Considering the different aspects mentioned above, we have built the stereo camera setup shown in the figure below, which consists of two identical HD camcorders (Canon HG-20) and an adjustable stereo mount.

The mount ensures that optical axes of the cameras are parallel and supports the continuous adjustment of the camera distance in the range 7-50 cm. To ensure matching of the focal length the wide angle end of the zoom lens with a focal length of 43 mm has been used. In order to match the cameras with each other the focal length, white balance and shutter speed have been set manually. The synchronized operation of the two camcorder is ensured through the use of a single remote control. The camcorders support the capture of videos with a resolution of 1920×1080 pixels and a frame rate of 25 fps. They are stored in AVCHD format, compressed with MPEG-4 AVC/H.264 at 24 Mbps.

Processing

In a stereoscopic camera setup spatial distortions may be caused within the individual cameras (e.g. barrel/ pincushion distortion) or by the camera setup and calibration (e.g. relative positions). The goal of the spatial alignment is to compensate small vertical disparities caused by the camera setup and adjust the depth position to avoid stereo window violations. This is achieved by applying a relative vertical and horizontal translation between the video pairs based on point correspondences. For a reliable adjustment of the depth position the control points for the nearest object are manually selected.

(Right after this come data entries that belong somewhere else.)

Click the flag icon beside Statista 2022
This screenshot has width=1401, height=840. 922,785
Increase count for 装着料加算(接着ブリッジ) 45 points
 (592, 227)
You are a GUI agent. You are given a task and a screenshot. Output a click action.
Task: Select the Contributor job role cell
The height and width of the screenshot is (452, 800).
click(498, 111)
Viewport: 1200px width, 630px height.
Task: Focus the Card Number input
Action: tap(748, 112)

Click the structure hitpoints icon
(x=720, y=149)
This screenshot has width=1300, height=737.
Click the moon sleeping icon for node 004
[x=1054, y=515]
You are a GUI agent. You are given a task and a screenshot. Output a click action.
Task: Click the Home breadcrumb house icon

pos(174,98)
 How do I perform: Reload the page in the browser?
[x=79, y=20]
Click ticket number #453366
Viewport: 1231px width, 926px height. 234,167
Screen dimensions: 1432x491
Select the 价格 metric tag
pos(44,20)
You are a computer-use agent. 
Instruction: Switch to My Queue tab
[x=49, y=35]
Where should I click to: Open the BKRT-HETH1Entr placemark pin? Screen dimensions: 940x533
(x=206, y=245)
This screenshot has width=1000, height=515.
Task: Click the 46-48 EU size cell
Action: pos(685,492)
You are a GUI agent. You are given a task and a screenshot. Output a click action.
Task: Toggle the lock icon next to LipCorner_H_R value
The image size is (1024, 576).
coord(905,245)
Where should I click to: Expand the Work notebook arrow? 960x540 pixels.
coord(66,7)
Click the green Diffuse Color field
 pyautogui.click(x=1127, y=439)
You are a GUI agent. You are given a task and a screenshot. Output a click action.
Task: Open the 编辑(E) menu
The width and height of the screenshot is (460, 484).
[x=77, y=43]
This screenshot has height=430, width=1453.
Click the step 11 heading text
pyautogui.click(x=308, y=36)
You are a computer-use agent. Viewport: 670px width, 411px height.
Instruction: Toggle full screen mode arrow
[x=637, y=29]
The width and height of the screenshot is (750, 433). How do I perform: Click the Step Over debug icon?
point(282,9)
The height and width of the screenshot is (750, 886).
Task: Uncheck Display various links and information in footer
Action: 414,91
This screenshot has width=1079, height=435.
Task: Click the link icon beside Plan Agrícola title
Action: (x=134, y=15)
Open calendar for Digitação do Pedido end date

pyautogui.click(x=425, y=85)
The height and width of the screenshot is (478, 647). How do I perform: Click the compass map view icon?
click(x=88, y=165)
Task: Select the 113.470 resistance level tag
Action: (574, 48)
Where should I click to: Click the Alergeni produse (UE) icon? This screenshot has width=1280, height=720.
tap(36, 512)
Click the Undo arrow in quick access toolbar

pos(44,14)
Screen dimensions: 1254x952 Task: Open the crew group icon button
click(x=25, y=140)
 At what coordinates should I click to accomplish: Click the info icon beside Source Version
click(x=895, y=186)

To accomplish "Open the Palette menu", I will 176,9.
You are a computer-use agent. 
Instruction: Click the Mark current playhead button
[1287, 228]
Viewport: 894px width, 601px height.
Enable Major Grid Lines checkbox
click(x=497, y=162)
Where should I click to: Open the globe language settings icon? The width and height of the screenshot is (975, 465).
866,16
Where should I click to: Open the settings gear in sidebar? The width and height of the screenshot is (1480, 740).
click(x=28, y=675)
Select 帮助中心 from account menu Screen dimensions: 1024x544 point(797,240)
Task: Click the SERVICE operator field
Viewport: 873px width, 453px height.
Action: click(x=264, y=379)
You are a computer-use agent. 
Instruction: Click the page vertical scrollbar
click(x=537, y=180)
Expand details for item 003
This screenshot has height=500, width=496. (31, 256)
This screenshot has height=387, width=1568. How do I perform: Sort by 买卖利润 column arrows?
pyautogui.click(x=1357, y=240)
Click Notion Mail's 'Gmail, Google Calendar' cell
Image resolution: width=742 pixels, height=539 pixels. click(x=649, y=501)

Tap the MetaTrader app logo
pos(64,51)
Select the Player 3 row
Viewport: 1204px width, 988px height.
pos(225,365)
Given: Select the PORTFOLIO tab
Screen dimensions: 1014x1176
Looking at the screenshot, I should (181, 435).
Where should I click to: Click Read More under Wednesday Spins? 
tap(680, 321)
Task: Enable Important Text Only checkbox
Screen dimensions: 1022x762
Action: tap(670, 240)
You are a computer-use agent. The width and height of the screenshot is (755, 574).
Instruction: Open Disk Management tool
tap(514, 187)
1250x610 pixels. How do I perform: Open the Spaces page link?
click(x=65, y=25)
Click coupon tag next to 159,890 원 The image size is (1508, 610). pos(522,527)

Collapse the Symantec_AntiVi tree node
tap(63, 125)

In a stereoscopic camera setup temporal mismatch may occur if the cameras are not shutter-synchronized. Therefore the left and the right frames are not captured simultaneously but slightly shifted in time. In order to avoid temporal mismatch a remote control has been used to control both camcorders simultaneously. The synchronization accuracy has been checked manually and was typically below 40 ms which is equal to 2 frames. To eliminate the inﬂuence of temporal mismatch on the subjective quality the videos were manually aligned according to the temporal oﬀset.

Even with a manual control of white balance and exposure, luminance and chrominance components may vary globally between the different views. These discrepancies may originate from the use of heterogeneous cameras, calibration errors and appearance changes due to the different viewing angles. The goal of color adjustment step is to correct these color differences between the two stereo images. Histogram matching is used to adapt the right camera view to the left camera view.

Description

The proposed database contains stereoscopic videos with a resolution of 1920×1080 pixels and a framerate of 25 fps. Various indoor and outdoor scenes with a large variety of colors, textures, moving objects and depth structures have been captured. Each of the scenes has been captured with a static camera and different camera distances in the range 10-50 cm. Since the acquisition was done in a sequential way, the content of a single scene may vary slightly across the different camera distances. However, the general 2D (color, texture, motion) and 3D (depth) characteristics are preserved. The database contains 6 scenes, shown in the figure below, with different characteristics.

The following table provides an overview of the selected scenes together with the 3D characteristics such as near distance and far distance, and the maximum permissible camera distance. The latter can be theoretically computed based on a simplified Bercovitz equation.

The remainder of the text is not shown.